REQUIRED WORK:
Drop all pictures and repeat exactly the lines from the line holding "Click タイトルを追加 button" through the end of the records.

-- Opening Marker --

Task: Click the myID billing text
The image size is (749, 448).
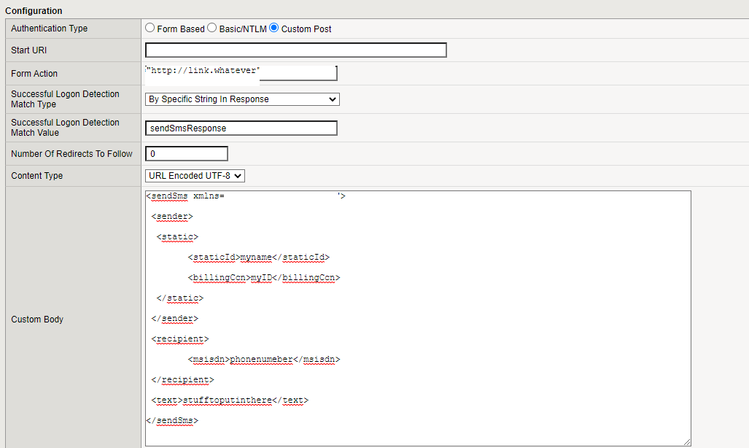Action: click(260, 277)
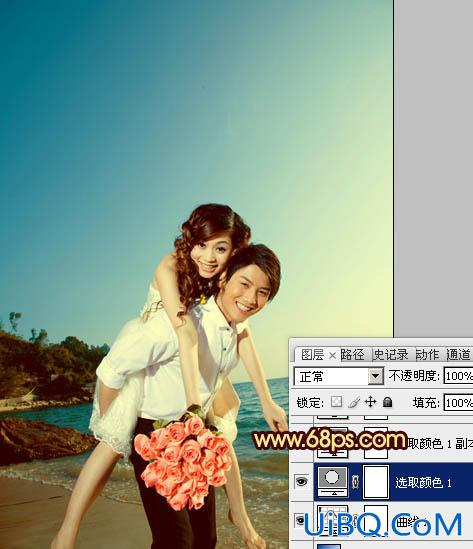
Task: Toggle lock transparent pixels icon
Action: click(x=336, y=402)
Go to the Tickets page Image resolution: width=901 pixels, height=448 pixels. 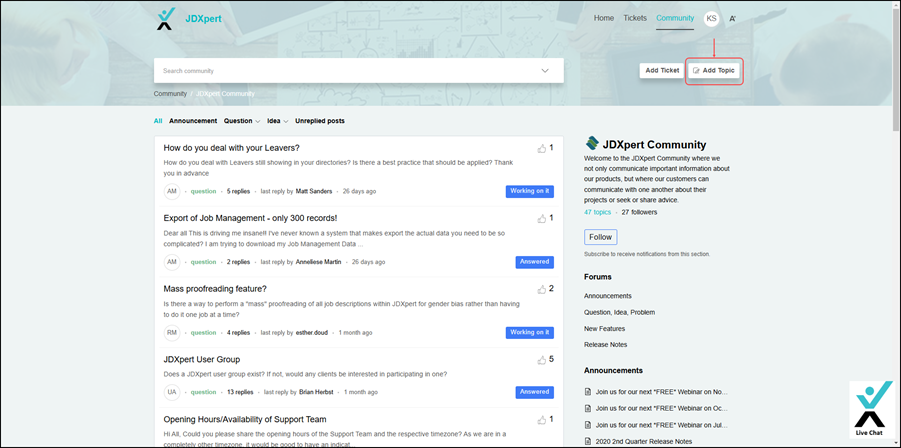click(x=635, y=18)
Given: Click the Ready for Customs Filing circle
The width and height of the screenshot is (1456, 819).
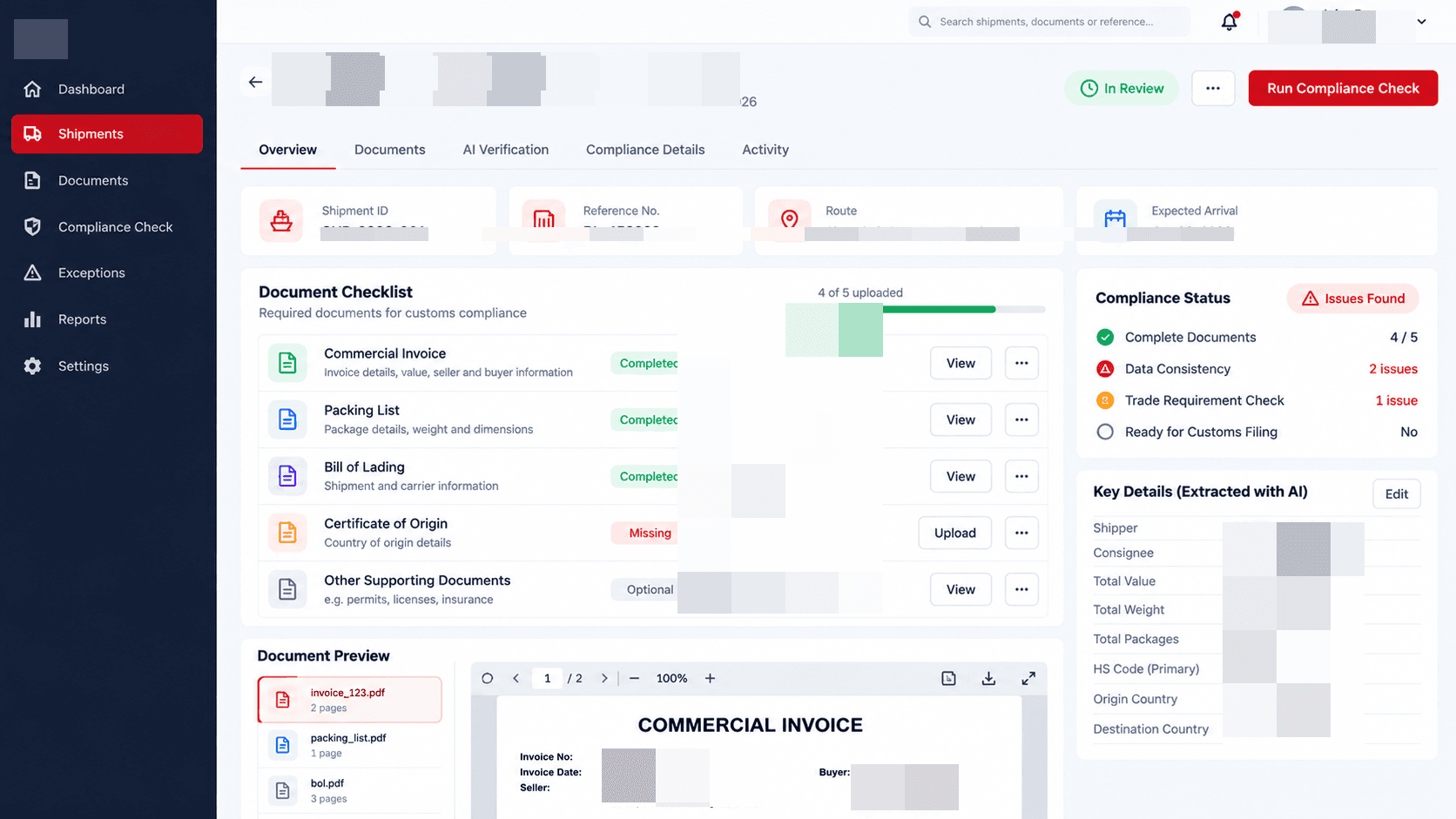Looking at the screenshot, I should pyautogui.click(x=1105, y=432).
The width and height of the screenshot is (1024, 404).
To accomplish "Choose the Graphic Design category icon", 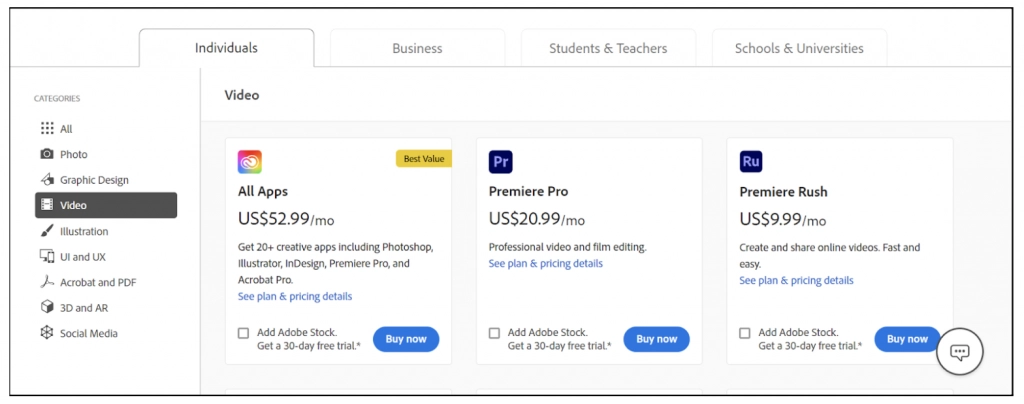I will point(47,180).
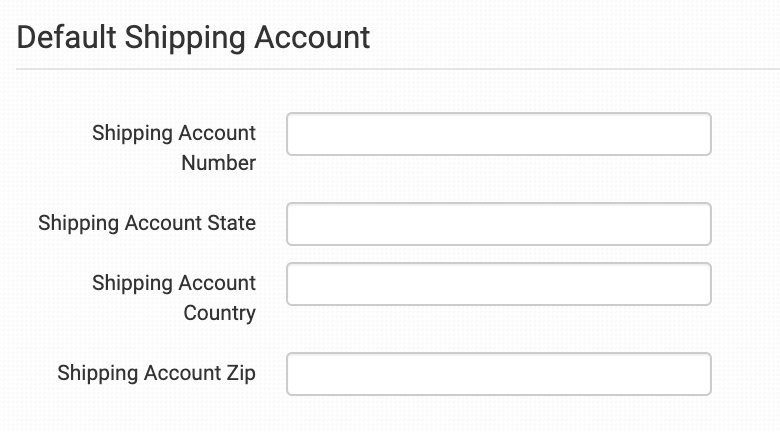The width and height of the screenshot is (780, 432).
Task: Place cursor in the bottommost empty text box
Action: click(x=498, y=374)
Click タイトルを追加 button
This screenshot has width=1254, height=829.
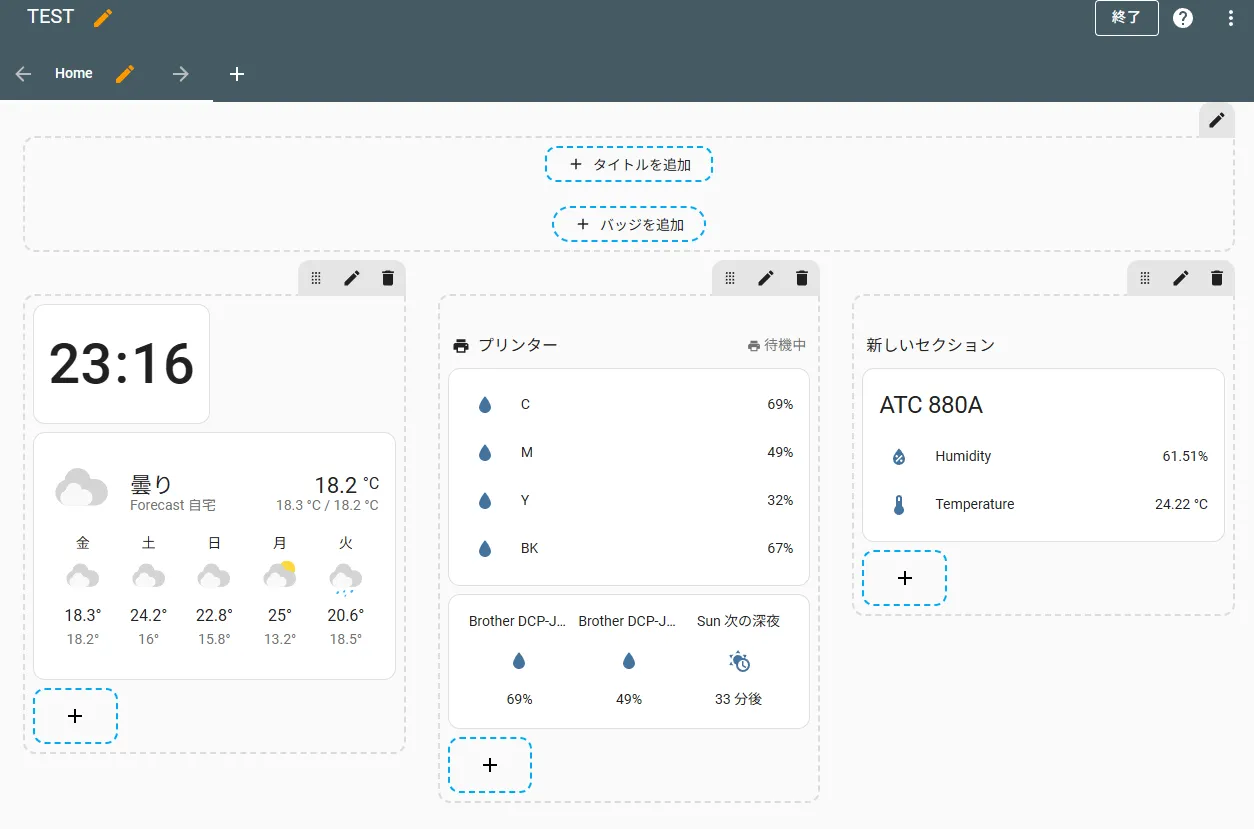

-- Closing Marker --

OUTPUT:
Click タイトルを追加 button
This screenshot has width=1254, height=829.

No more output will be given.